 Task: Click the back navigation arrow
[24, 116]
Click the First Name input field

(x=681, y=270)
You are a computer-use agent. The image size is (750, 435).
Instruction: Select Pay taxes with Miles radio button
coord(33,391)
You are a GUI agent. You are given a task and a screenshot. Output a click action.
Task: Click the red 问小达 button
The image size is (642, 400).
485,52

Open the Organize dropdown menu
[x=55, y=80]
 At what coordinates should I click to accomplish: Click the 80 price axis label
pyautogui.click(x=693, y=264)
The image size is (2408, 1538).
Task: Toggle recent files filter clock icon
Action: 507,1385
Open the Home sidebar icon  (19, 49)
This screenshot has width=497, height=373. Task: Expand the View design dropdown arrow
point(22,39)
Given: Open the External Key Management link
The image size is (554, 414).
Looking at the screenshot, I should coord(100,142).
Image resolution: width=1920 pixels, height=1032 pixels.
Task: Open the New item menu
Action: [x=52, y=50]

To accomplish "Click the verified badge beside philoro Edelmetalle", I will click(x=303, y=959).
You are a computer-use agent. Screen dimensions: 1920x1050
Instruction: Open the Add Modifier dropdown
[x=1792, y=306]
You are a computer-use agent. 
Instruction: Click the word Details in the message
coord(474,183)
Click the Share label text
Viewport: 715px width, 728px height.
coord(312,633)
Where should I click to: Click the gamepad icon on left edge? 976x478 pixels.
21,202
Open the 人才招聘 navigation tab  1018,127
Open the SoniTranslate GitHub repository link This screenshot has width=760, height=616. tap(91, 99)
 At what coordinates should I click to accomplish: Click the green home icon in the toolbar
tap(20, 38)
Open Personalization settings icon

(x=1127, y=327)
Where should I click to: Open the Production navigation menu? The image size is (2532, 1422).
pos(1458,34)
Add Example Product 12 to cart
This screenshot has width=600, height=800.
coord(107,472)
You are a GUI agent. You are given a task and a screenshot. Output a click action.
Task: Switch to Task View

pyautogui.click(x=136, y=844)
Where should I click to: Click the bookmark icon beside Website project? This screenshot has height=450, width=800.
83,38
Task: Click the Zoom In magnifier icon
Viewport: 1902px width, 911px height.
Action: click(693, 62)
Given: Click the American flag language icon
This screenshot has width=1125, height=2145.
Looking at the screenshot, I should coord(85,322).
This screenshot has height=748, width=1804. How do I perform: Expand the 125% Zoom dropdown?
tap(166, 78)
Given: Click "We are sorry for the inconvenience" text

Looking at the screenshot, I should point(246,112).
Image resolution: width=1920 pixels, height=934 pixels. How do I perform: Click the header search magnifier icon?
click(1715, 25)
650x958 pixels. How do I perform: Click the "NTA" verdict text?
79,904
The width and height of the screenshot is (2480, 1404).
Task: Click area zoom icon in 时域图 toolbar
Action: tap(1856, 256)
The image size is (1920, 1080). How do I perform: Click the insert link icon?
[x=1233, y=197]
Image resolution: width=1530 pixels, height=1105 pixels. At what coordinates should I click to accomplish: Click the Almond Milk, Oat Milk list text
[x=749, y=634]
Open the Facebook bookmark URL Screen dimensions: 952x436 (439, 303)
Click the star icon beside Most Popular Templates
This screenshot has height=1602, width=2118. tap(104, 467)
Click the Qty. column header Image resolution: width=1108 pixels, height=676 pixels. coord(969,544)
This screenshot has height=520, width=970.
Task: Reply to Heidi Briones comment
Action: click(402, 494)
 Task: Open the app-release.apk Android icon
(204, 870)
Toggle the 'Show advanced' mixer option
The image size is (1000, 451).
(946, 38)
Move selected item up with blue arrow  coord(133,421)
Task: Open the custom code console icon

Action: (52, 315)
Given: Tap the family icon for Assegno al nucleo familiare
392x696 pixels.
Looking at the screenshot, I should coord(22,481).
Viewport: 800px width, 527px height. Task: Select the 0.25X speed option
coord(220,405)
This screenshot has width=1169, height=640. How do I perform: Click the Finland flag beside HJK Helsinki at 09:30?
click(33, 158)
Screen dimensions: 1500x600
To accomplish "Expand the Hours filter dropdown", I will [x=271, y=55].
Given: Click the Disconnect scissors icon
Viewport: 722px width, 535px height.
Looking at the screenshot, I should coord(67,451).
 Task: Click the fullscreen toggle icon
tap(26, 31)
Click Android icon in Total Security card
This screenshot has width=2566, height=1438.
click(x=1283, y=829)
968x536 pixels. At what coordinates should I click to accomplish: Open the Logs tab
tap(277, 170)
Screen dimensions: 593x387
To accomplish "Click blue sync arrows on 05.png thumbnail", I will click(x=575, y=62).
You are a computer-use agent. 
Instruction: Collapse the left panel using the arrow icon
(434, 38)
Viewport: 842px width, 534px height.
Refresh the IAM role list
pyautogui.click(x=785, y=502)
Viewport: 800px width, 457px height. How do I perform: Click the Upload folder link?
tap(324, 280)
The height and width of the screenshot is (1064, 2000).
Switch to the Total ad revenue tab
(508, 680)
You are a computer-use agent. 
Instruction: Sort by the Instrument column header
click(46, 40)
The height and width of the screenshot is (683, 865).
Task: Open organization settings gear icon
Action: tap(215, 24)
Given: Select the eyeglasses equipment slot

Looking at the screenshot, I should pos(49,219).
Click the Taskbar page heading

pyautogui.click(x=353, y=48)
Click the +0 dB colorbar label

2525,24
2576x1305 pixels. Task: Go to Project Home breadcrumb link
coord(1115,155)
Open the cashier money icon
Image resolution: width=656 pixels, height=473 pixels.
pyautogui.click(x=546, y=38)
§ §
__LO QUE HARÁS__. Presenta como lista numerada las líneas de los registros de arriba, empezando por la que contiene "Add Example Product 12 to cart" y terminando con la que contiene "Action: tap(1856, 256)", ambas incluidas. Deja fuera las líneas en blanco.

__RESULTADO FINAL__.
1. Add Example Product 12 to cart
2. This screenshot has width=600, height=800.
3. coord(107,472)
4. You are a GUI agent. You are given a task and a screenshot. Output a click action.
5. Task: Switch to Task View
6. pyautogui.click(x=136, y=844)
7. Where should I click to: Click the bookmark icon beside Website project? This screenshot has height=450, width=800.
8. 83,38
9. Task: Click the Zoom In magnifier icon
10. Viewport: 1902px width, 911px height.
11. Action: click(693, 62)
12. Given: Click the American flag language icon
13. This screenshot has width=1125, height=2145.
14. Looking at the screenshot, I should coord(85,322).
15. This screenshot has height=748, width=1804. How do I perform: Expand the 125% Zoom dropdown?
16. tap(166, 78)
17. Given: Click "We are sorry for the inconvenience" text
18. Looking at the screenshot, I should point(246,112).
19. Image resolution: width=1920 pixels, height=934 pixels. How do I perform: Click the header search magnifier icon?
20. click(1715, 25)
21. 650x958 pixels. How do I perform: Click the "NTA" verdict text?
22. 79,904
23. The width and height of the screenshot is (2480, 1404).
24. Task: Click area zoom icon in 时域图 toolbar
25. Action: tap(1856, 256)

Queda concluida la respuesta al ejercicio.